### What you need to do
Report how many lines of the records below contain the string "coordinates", treating uppercase and lowercase as distinct, and give only that number.

### Stored data

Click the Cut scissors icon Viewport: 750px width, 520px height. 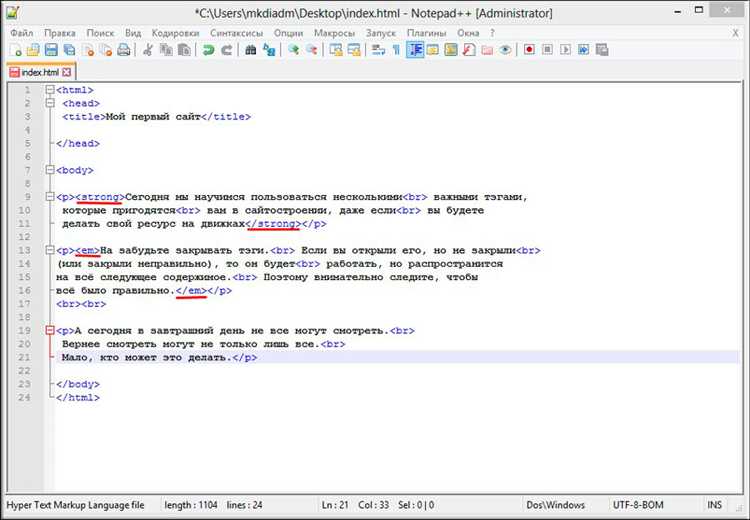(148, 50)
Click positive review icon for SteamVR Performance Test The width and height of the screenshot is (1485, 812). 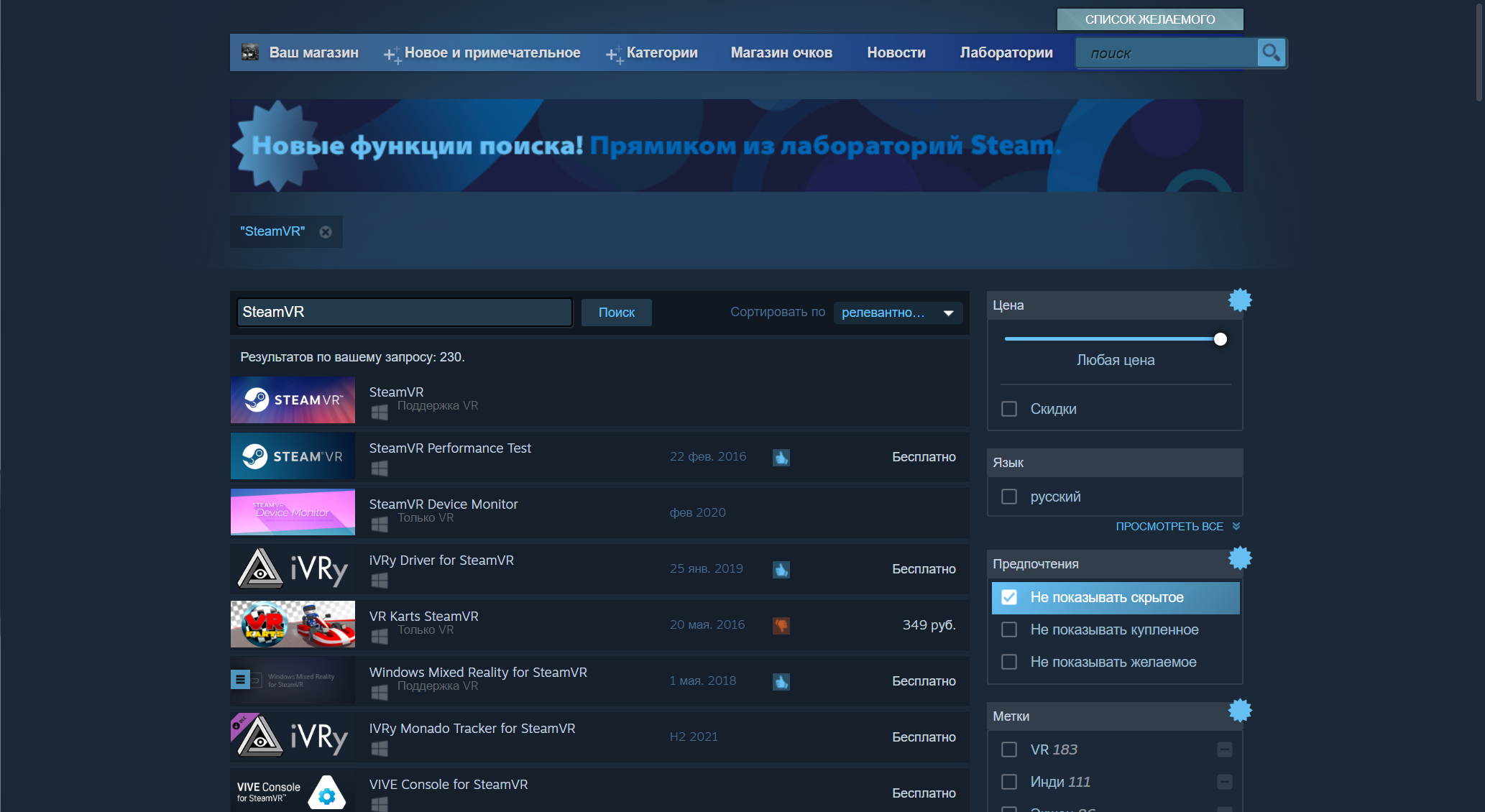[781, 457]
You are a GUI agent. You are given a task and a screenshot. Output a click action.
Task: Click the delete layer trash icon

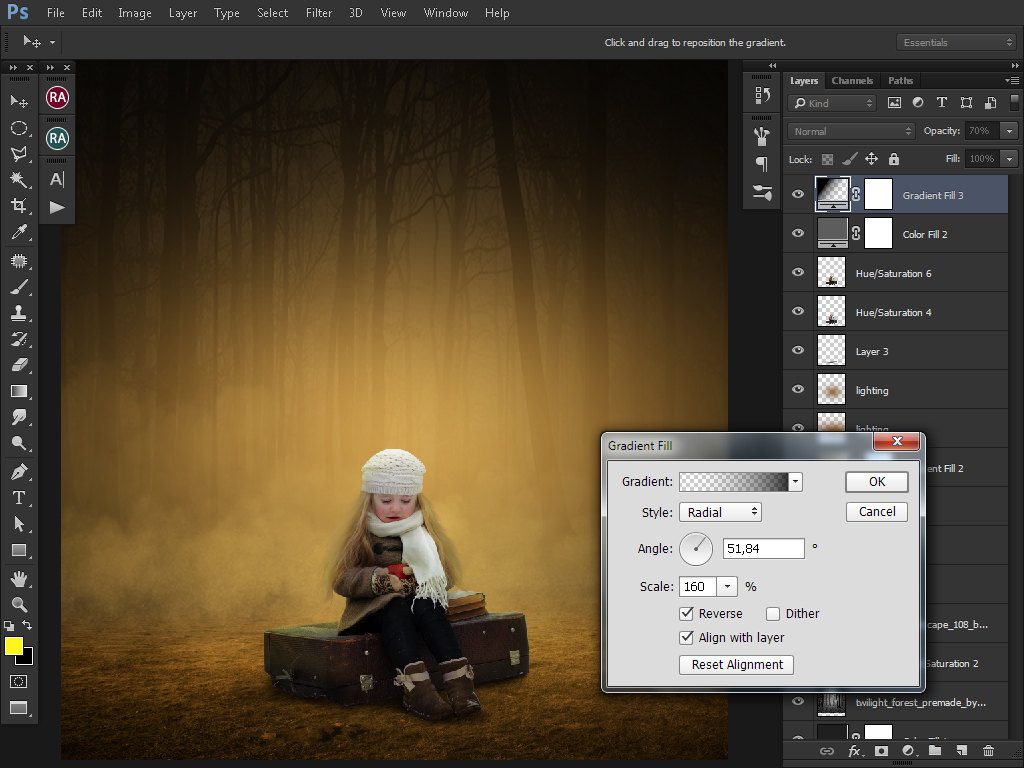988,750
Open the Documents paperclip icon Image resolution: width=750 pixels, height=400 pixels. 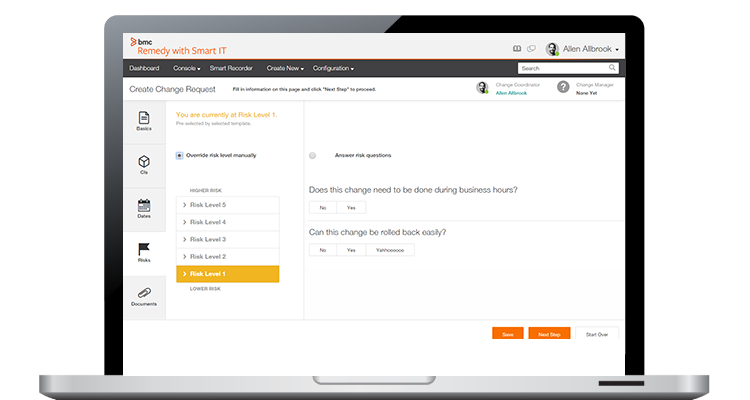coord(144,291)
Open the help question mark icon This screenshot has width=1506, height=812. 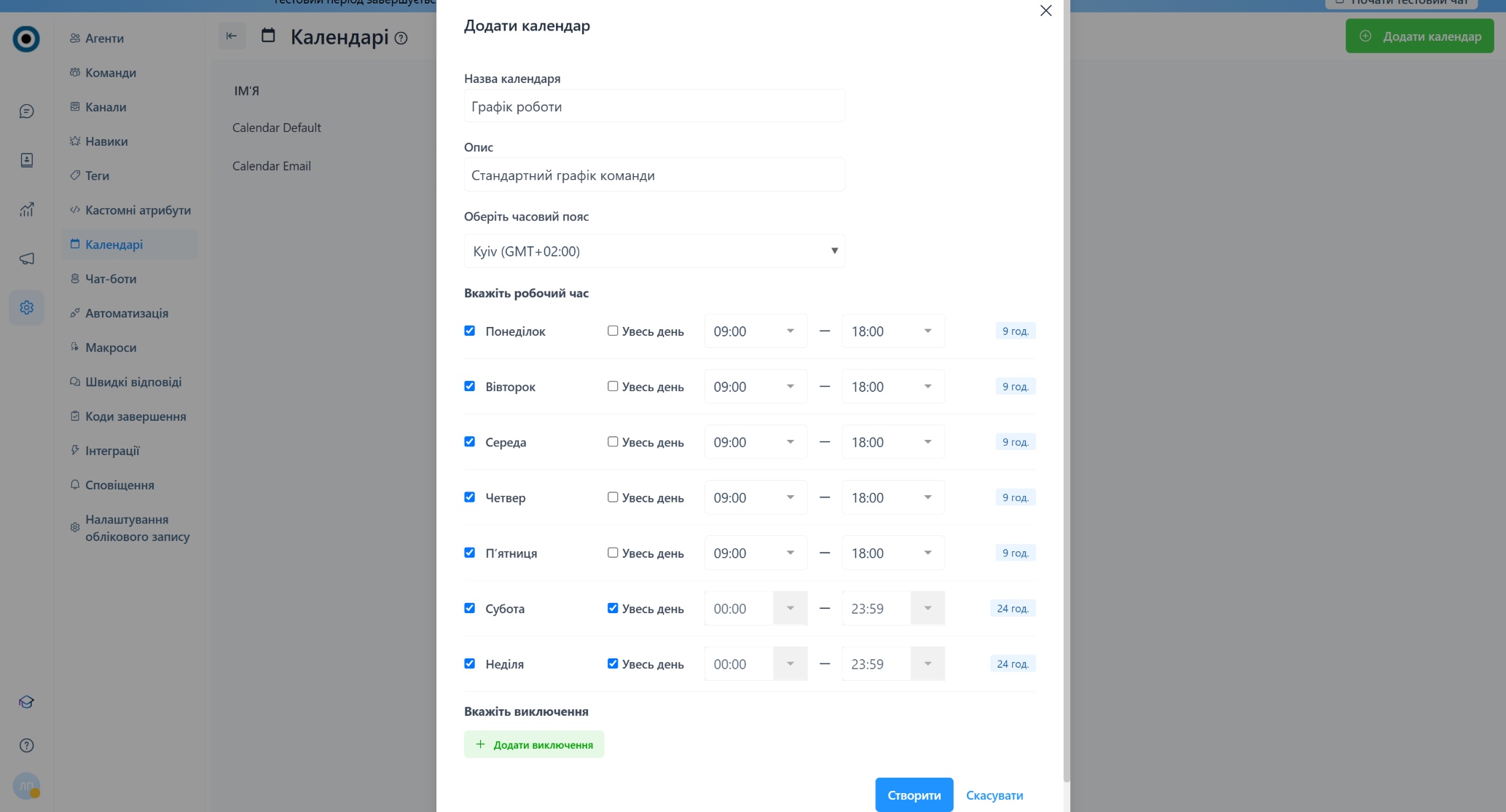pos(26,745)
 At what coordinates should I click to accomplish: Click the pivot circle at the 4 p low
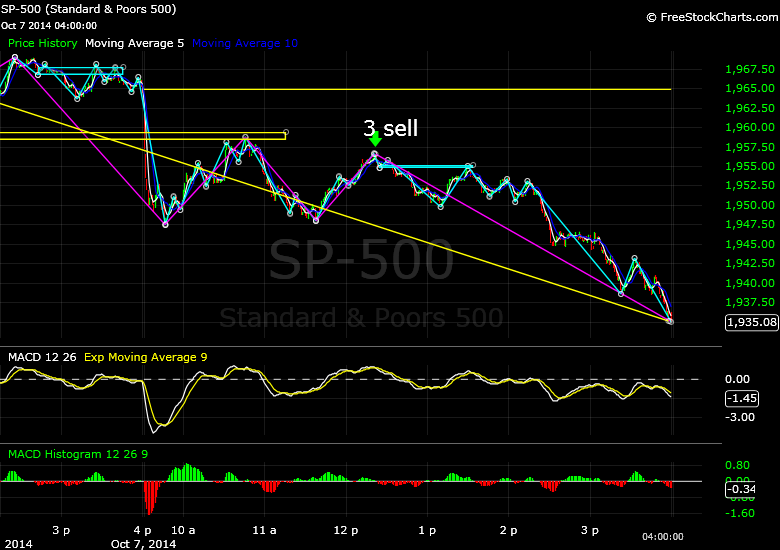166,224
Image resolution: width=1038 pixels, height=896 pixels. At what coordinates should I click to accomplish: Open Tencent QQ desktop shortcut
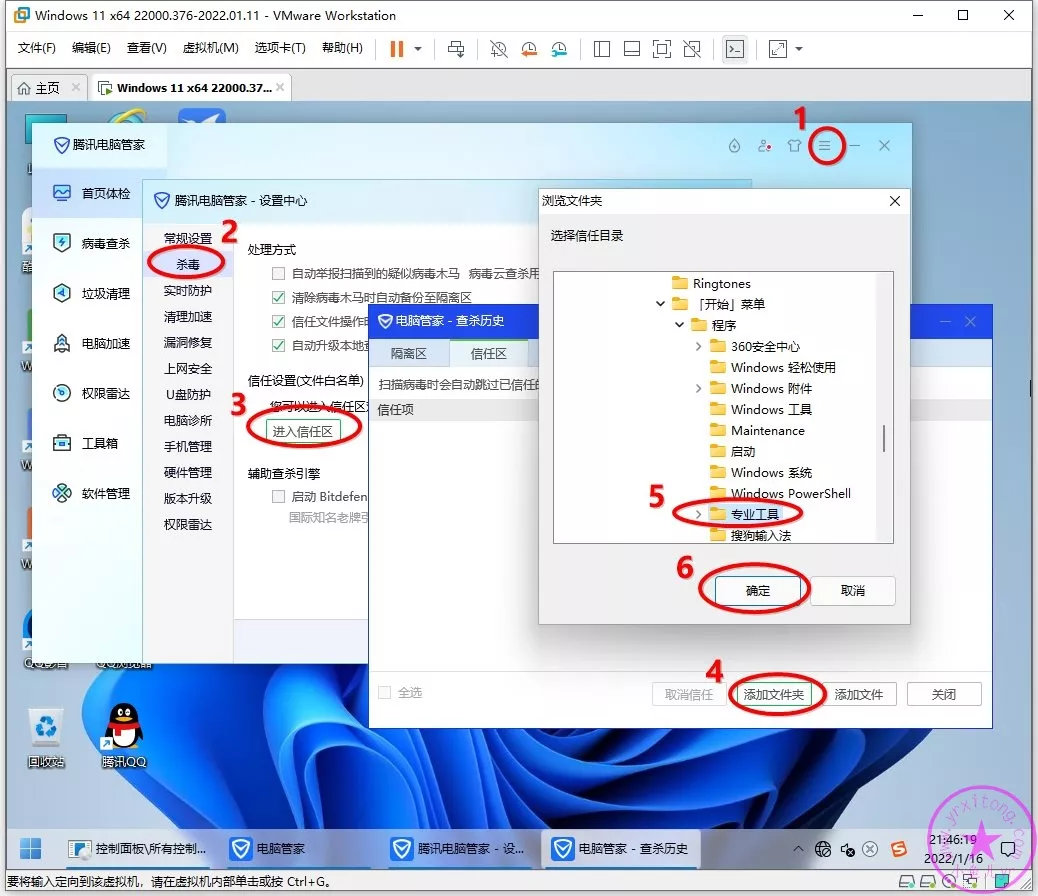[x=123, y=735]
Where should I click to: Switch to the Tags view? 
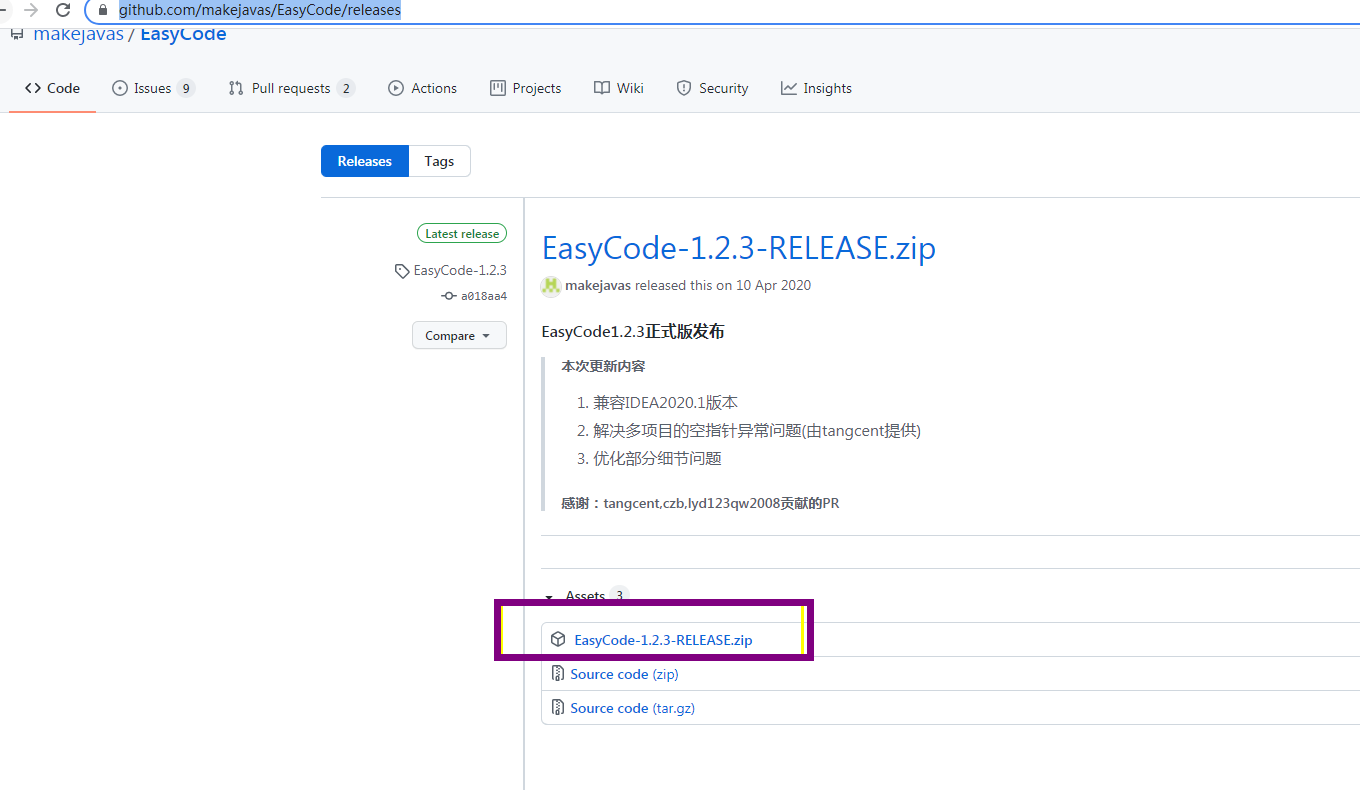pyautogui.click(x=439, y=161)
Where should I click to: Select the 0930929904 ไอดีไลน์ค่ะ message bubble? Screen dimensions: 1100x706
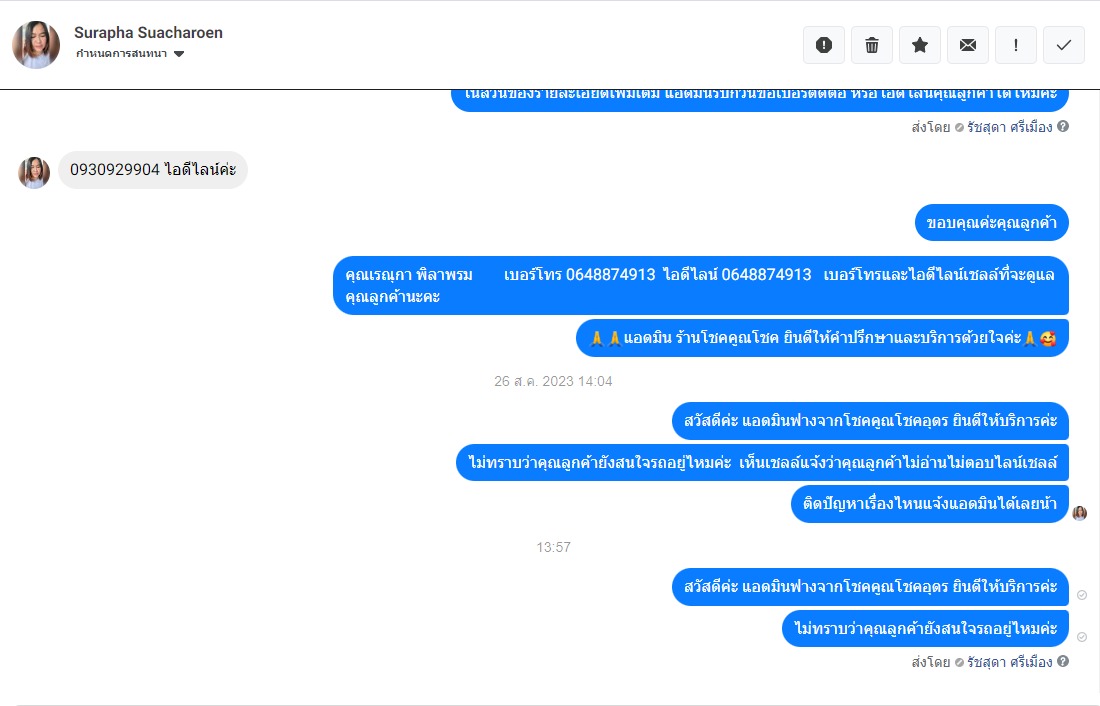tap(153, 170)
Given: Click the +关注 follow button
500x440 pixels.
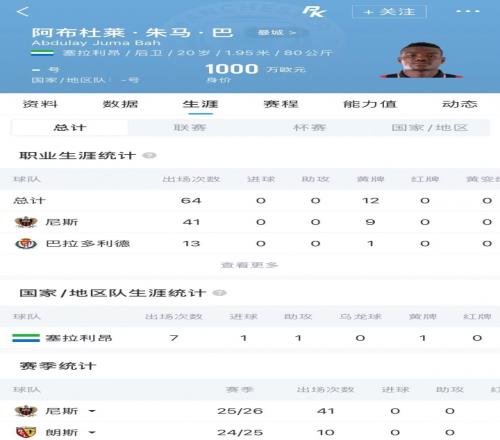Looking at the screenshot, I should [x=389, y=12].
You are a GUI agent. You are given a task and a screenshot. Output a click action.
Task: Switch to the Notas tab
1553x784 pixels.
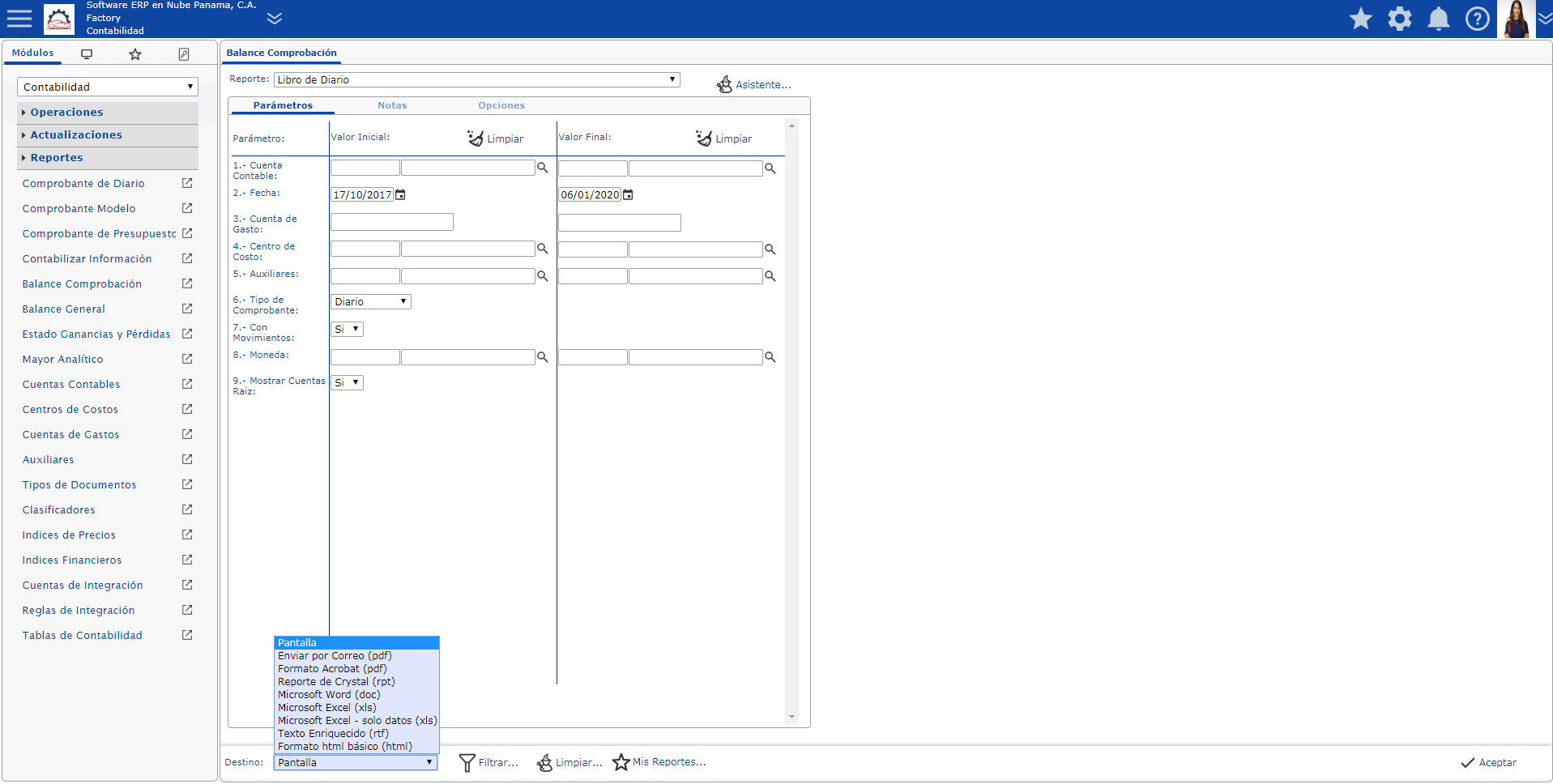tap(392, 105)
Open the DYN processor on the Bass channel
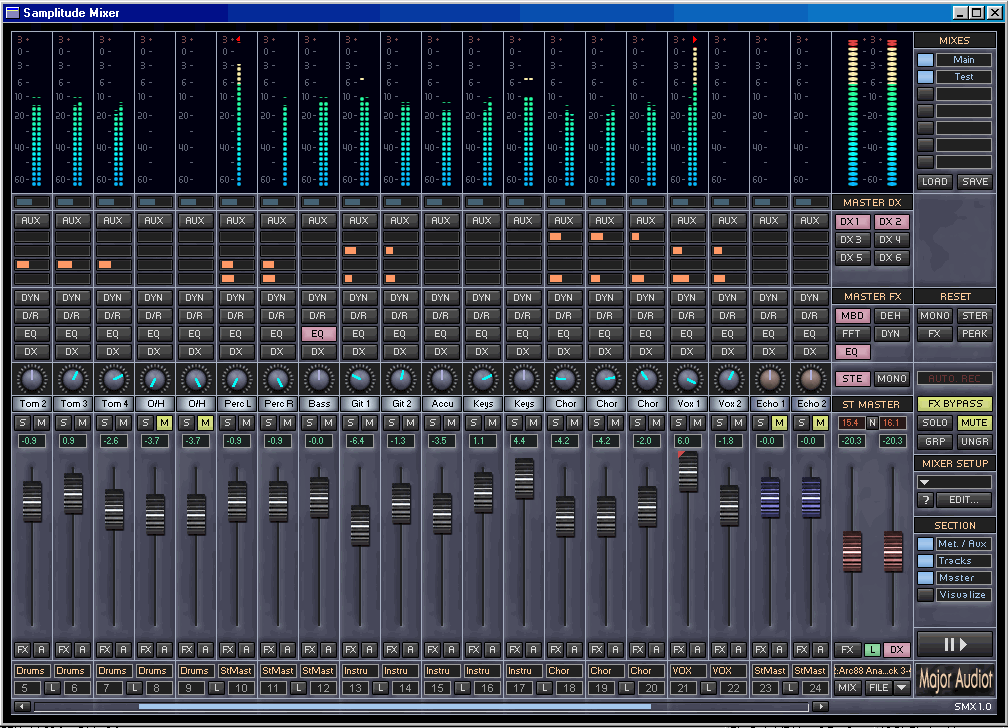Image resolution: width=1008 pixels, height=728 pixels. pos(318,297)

### Reply to the task
2